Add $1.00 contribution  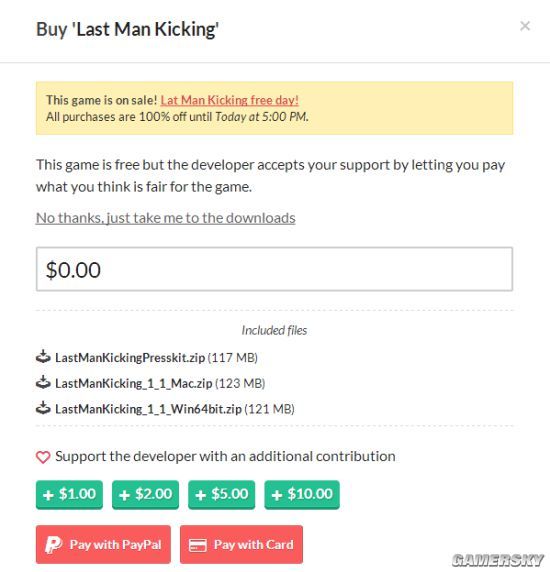point(69,494)
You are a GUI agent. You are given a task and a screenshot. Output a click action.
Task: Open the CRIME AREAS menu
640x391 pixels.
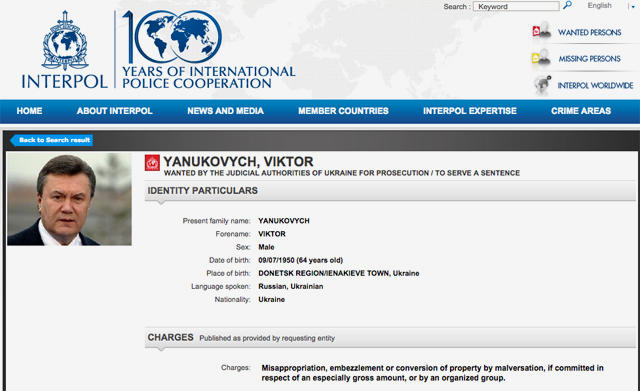[581, 111]
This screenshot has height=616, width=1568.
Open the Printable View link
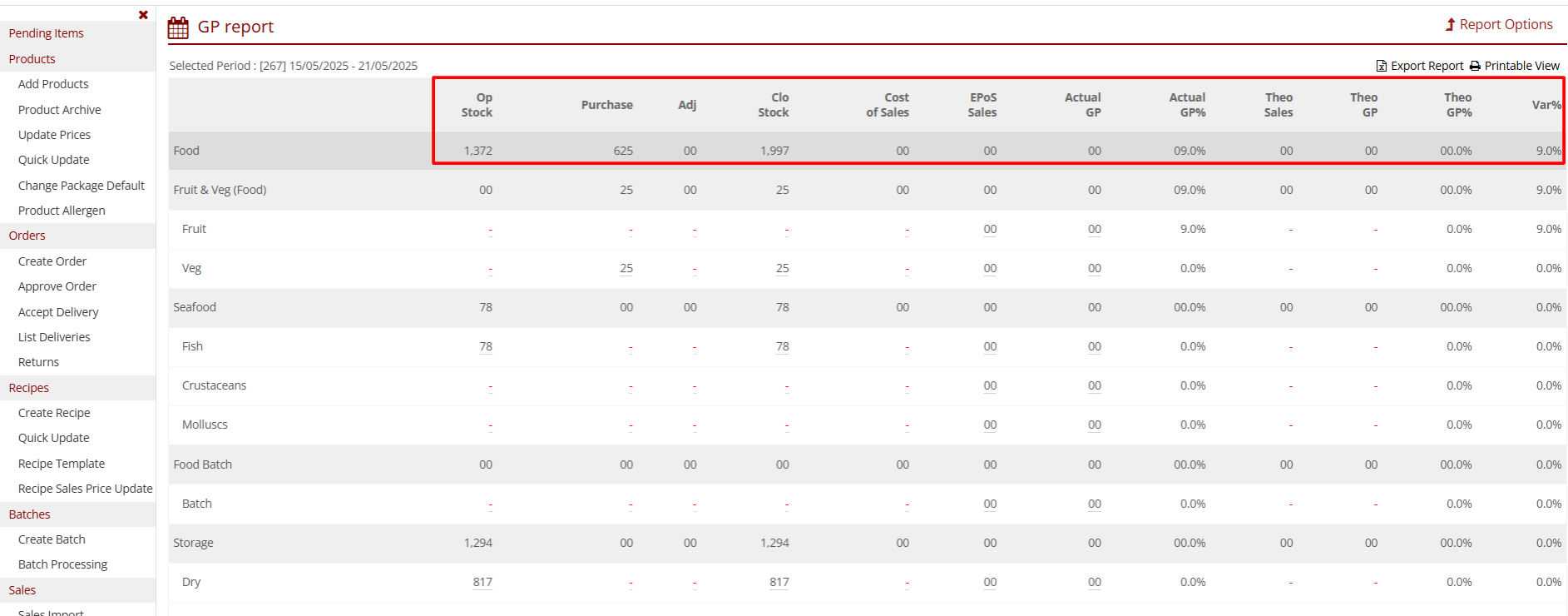click(x=1521, y=66)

• • • • •

Every line above with the word "screenshot" is to be copied out.

> ANSWER AREA:
You are a GUI agent. You are given a task and a screenshot. Output a click action.
This screenshot has height=616, width=1568.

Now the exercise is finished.